Perl and Python compile to bytecode that runs on a virtual machine. Every operation — every addition, every function call, every attribute access — goes through an interpreter dispatch loop. Strada compiles to C, which GCC then optimizes into native machine code. There is no interpreter overhead at runtime.

Zero-overhead function calls

In Perl, calling a function means looking up the symbol table at runtime. In Python, function objects are fetched from dictionaries. In Strada, function calls compile to direct C function calls — a single call instruction. This makes Strada 3.0x faster than Perl and 3.1x faster than Python at function-heavy workloads.

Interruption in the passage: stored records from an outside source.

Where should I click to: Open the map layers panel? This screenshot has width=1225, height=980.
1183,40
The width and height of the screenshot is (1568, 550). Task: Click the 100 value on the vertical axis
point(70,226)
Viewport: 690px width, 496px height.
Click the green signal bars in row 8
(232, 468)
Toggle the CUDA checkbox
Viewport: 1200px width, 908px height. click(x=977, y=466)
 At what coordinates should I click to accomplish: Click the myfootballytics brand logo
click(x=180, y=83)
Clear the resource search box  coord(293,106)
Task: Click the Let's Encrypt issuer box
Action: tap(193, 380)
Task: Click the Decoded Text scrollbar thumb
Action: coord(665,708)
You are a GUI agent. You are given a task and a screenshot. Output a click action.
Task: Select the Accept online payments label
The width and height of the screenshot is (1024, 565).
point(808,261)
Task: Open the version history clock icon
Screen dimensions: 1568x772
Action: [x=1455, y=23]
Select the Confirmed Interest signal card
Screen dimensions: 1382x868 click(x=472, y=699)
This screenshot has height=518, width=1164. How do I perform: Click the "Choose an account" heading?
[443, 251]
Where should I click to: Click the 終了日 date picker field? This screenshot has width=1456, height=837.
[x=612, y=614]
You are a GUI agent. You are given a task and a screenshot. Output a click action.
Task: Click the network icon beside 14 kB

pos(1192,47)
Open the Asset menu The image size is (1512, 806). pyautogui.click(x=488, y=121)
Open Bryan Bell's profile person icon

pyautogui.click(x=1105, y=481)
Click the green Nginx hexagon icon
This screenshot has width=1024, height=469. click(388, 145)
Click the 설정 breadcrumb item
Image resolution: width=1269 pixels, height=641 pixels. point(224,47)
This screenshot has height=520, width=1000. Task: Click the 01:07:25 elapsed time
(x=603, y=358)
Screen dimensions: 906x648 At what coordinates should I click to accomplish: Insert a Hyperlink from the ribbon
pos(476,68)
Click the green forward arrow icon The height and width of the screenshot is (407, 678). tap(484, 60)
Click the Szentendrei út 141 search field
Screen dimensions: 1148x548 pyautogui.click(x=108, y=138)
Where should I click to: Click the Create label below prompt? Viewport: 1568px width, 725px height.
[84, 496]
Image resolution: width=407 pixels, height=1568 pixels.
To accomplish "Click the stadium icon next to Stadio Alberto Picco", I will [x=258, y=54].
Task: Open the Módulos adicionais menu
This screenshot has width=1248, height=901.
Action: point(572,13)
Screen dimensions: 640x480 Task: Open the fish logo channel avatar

Inline accessor optimization

When you write $self->x() on a has attribute, Strada detects that the method is a simple accessor and compiles it to a direct hash fetch — skipping the entire method dispatch machinery. Combined with arithmetic expression inlining (sub-expressions like x*x + y*y compile to raw C arithmetic without intermediate allocations), OOP-heavy code runs 1.8x faster than Perl.

Compiled PCRE2 regex

Strada links against PCRE2 (Perl Compatible Regular Expressions), the same engine used by PHP, Nginx, and Haproxy. Regex patterns are compiled to optimized automata at program startup, not interpreted at match time. Combined with in-place string mutation (strada_concat_inplace avoids copies), string operations are 814x faster than Python and competitive with Perl.

Tagged integers: zero-allocation arithmetic

Strada encodes small integers directly inside pointers using tagged pointer representation. When the low bit of a pointer is set, the remaining 63 bits hold the integer value — no heap allocation, no reference counting, no free. This makes integer-heavy operations like loop counters, array indexing, and hash lookups dramatically faster. The Array/Hash benchmark runs in just 0.76s, making Strada 3.2x faster than Perl and 4.2x faster than Python on data-structure workloads. Functions like strada_to_int() handle both tagged and heap-allocated integers transparently.

Where Perl and Python win

Python edges ahead on OOP thanks to CPython's heavily optimized __getattr__ fast paths and decades of dict tuning. For pure object creation and method dispatch, CPython's specializing bytecode compiler gives it an advantage. Strada is closing this gap with inline accessor optimization and arithmetic expression inlining.

What Each Benchmark Tests

Compute

Tight arithmetic loops and recursive Fibonacci. Tests raw numeric throughput and function call overhead in recursive contexts. Strada's compiled arithmetic maps directly to CPU instructions, giving it a large advantage.

func fib(int $n) int {
    if ($n < 2) { return $n; }
    return fib($n - 1) + fib($n - 2);
}

Functions

Millions of function calls with multiple arguments, plus Ackermann's function for deep recursion. Tests call/return overhead, argument passing, and stack management.

OOP

Creates 1.2 million objects with has attributes, calls accessor methods, computes distances, and performs isa() checks. Tests object construction, method dispatch, accessor performance, and inheritance.

package Point;
has rw int $x = 0;
has rw int $y = 0;

func distance_sq(scalar $self) int {
    return $self->x() * $self->x() + $self->y() * $self->y();
}

Strings

Concatenation of 2.5 million characters, splitting 100K strings, and regex search-and-replace. Tests string allocation, PCRE2 regex compilation, and in-place mutation.

Array/Hash

Pushes 2 million elements, creates a 500K-entry hash with lookups, and deletes all entries. Tests dynamic array growth, hash table insertion, lookup, and deletion.

Running the Benchmarks

All benchmark source files are in the benchmarks/ directory with implementations in Strada, Python, and Perl:

# Build and run all Strada benchmarks
for b in benchmarks/bench_*.strada; do
    ./strada "$b"
    time ./$(basename "$b" .strada)
done

# Compare with Python and Perl
time python3 benchmarks/bench_compute.py
time perl benchmarks/bench_compute.pl
Environment Benchmarks measured on Linux x86_64, GCC with -O2, Perl 5, CPython 3. Times are CPU user time to exclude I/O variance. Each benchmark runs the same algorithm with the same input across all three languages.